Кто бы из ганнибальцев мог предположить, что их неказистый городишко способен предстать перед миллионами читателей таким редкостно колоритным и притягательным местом, как родина Тома и Гека! Им-то казалось — город как город, неотличимый от тысячи других, разбросанных по американским просторам от океана до океана. А под пером Твена это была сказочная земля. Воздух здесь напоен ароматом цветущих белых акаций, и изумрудными переливами сверкала вымытая июньской грозой зелень на Кардифской горе. Блаженная тишина стояла в летнем воздухе, только пчелы деловито жужжали, собирая пыльцу в разросшихся, запущенных садах. Ни дуновения ветерка, густеет дымка зноя, и парят в бездонном небе над широко разлившейся рекой одинокие птицы.

Дремлет природа — лишь постукивает вдали дятел да изредка проскрипит по главной улице телега, неспешно поднимающаяся от пристани к старой кожевне за пустующим трактиром. И весь Санкт-Петербург погружен в эту сладкую дрему, мирный, счастливый городок, пусть его сколько угодно называют захолустьем, где никогда ничего не случается.

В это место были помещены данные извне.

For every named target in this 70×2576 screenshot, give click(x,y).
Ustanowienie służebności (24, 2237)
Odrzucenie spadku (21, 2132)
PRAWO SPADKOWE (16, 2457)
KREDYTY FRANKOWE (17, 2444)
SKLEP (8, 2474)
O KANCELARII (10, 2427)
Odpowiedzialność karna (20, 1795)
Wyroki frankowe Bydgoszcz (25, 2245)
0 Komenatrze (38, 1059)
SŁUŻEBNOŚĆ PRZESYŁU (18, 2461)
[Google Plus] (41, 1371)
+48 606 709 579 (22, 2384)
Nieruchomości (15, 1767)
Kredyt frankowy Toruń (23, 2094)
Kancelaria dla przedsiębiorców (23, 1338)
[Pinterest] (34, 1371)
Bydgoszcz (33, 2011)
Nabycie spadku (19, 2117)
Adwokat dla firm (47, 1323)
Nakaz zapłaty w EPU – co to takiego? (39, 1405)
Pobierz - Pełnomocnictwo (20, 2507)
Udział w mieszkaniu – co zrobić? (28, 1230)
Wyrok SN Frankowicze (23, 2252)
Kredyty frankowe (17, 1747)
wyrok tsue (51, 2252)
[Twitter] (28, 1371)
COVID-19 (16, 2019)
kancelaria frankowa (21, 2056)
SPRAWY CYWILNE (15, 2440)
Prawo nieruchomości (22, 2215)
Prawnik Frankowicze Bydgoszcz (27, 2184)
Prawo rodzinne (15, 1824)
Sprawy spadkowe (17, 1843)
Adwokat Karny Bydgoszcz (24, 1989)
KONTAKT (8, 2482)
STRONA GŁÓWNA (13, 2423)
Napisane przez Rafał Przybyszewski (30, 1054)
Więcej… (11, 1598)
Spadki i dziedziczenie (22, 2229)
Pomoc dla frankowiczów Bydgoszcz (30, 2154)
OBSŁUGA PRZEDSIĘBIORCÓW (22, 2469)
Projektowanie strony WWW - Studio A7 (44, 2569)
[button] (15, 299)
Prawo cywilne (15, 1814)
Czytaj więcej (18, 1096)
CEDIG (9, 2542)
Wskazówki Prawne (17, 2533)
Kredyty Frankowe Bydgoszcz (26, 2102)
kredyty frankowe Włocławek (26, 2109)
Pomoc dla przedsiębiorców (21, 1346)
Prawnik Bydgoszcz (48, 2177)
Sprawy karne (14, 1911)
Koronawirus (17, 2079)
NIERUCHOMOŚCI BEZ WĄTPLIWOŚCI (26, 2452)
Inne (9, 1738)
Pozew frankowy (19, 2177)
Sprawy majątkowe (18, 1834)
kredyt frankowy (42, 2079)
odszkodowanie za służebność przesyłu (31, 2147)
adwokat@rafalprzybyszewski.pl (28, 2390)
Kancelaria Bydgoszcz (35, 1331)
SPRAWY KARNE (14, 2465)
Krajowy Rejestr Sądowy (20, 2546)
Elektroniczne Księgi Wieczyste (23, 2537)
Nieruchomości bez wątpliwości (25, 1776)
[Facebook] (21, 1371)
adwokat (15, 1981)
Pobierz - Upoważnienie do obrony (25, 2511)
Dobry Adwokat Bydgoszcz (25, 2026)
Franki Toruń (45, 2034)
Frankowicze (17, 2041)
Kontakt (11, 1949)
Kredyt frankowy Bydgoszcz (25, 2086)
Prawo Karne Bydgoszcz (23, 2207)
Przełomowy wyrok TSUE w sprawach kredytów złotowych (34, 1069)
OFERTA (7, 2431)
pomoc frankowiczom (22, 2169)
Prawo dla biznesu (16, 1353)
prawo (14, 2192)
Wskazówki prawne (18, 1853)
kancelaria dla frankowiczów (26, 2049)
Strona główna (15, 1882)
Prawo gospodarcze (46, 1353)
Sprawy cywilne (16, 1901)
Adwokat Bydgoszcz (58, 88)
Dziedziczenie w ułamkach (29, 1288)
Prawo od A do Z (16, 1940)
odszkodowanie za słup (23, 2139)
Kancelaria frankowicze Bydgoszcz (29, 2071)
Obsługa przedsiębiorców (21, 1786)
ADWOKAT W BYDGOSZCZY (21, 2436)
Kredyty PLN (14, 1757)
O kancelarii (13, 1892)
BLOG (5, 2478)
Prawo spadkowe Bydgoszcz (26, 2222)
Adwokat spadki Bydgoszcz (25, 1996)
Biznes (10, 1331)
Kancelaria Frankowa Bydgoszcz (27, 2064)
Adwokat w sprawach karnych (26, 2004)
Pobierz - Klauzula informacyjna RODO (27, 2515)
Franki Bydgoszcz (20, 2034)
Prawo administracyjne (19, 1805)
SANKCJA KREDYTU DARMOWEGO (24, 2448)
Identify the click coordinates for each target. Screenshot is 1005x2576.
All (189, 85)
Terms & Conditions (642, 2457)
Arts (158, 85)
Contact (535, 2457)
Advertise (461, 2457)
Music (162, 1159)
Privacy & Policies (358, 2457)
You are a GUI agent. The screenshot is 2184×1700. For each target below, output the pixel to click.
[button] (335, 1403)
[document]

Твену хотелось, чтобы, закрыв книгу, его читатель сохранил ощущение ничем не нарушаемого покоя, гармонии и счастья. Мы знаем, что в Ганнибале происходили события и пострашнее, чем нежданная встреча Тома Сойера со своим заклятым врагом Индейцем Джо в пещере. Придет время, и об этих мрачных сторонах жизни своего родного города Твен тоже расскажет — уже в книге о Геке Финне, да и не только в ней. Но в «Томе Сойере» о них еще не заходит речи. Том, быть может, и догадывается, что не так-то все лучезарно и празднично в Санкт-Петербурге. Ведь убили же у него на глазах доктора Робинсона, которому для занятий анатомией потребовался труп, хотя в те годы церковь решительно запрещала производить вскрытия. Ведь если бы не его, Тома, смелость, не миновать бы виселицы ни в чем не повинному Меффу Поттеру, которого толпа готова была растерзать, не дожидаясь суда.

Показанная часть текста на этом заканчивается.